This function combines the matplotlib `hist` function (with automatic calculation of a good default bin size) with the seaborn [`kdeplot()`](seaborn.kdeplot.html#seaborn.kdeplot "seaborn.kdeplot") and [`rugplot()`](seaborn.rugplot.html#seaborn.rugplot "seaborn.rugplot") functions. It can also fit `scipy.stats` distributions and plot the estimated PDF over the data.

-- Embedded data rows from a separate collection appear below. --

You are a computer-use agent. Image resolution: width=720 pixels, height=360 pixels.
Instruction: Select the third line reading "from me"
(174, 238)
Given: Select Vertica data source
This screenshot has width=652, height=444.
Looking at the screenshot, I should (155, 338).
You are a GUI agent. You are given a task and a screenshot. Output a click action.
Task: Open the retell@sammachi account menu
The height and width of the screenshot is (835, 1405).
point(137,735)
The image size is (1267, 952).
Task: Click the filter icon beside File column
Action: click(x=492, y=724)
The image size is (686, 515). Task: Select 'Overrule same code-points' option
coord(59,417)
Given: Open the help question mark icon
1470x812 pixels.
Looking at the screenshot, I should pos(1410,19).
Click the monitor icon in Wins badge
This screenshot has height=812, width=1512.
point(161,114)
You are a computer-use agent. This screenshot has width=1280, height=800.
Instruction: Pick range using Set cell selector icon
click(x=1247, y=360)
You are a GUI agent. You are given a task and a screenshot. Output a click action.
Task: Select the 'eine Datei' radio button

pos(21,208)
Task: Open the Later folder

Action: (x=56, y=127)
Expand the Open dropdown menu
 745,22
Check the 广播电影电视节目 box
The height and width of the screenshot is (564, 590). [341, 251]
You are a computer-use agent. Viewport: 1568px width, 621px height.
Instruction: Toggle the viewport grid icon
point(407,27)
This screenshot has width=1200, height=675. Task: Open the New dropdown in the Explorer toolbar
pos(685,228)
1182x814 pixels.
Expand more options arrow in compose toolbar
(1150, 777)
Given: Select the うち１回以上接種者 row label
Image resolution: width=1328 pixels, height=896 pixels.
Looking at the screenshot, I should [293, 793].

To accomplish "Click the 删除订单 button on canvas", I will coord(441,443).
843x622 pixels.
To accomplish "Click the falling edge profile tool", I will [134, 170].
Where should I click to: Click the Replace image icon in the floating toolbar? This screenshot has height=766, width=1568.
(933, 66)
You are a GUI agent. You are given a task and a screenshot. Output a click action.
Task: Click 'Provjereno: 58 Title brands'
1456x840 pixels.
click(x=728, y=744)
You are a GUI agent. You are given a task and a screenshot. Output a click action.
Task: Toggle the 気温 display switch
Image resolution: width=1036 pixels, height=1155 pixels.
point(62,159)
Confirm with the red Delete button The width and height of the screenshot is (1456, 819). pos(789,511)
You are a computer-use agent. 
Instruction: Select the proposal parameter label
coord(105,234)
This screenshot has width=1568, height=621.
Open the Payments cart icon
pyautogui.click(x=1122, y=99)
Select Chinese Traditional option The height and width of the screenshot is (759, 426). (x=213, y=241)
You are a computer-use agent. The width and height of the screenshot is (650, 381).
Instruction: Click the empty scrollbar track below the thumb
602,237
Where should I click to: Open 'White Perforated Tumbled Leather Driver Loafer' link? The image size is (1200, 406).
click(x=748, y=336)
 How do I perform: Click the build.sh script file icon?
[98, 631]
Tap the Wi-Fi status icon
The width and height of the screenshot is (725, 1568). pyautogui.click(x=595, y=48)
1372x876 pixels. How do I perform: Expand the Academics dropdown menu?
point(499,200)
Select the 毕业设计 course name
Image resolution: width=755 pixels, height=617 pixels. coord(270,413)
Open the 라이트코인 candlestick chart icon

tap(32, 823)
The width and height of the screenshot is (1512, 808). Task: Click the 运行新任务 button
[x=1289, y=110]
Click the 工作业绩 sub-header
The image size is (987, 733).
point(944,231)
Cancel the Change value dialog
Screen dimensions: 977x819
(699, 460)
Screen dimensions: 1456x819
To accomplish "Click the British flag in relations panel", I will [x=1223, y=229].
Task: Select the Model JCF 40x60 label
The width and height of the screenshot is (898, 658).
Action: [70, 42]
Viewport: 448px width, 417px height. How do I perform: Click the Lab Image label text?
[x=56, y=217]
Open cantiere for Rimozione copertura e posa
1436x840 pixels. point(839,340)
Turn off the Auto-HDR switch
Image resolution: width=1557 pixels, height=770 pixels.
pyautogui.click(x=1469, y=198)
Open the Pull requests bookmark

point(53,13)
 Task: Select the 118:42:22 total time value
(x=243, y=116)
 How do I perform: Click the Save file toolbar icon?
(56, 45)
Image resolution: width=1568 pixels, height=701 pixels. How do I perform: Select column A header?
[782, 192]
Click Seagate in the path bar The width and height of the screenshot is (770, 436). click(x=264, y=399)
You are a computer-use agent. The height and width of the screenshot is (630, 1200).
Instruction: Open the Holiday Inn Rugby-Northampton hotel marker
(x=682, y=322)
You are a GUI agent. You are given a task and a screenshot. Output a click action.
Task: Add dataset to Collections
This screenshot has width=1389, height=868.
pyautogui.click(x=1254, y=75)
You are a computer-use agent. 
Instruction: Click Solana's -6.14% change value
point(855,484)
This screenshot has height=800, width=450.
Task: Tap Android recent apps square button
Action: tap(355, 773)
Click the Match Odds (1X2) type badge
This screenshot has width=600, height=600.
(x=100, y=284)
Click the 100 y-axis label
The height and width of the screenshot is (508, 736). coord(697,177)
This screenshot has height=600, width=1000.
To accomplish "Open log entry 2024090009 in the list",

| Parameters: | **a** : Series, 1d-array, or list.
> Observed data. If this is a Series object with a `name` attribute, the name will be used to label the data axis.
**bins** : argument for matplotlib hist(), or None, optional
> Specification of hist bins, or None to use Freedman-Diaconis rule.
**hist** : bool, optional
> Whether to plot a (normed) histogram.
**kde** : bool, optional
> Whether to plot a gaussian kernel density estimate.
**rug** : bool, optional
> Whether to draw a rugplot on the support axis.
**fit** : random variable object, optional
> An object with &lt;cite&gt;fit&lt;/cite&gt; method, returning a tuple that can be passed to a &lt;cite&gt;pdf&lt;/cite&gt; method a positional arguments following an grid of values to evaluate the pdf on.
**{hist, kde, rug, fit}_kws** : dictionaries, optional
> Keyword arguments for underlying plotting functions.
**color** : matplotlib color, optional
> Color to plot everything but the fitted curve in.
**vertical** : bool, optional
> If True, observed values are on y-axis.
**norm_hist** : bool, optional
> If True, the histogram height shows a density rather than a count. This is implied if a KDE or fitted density is plotted.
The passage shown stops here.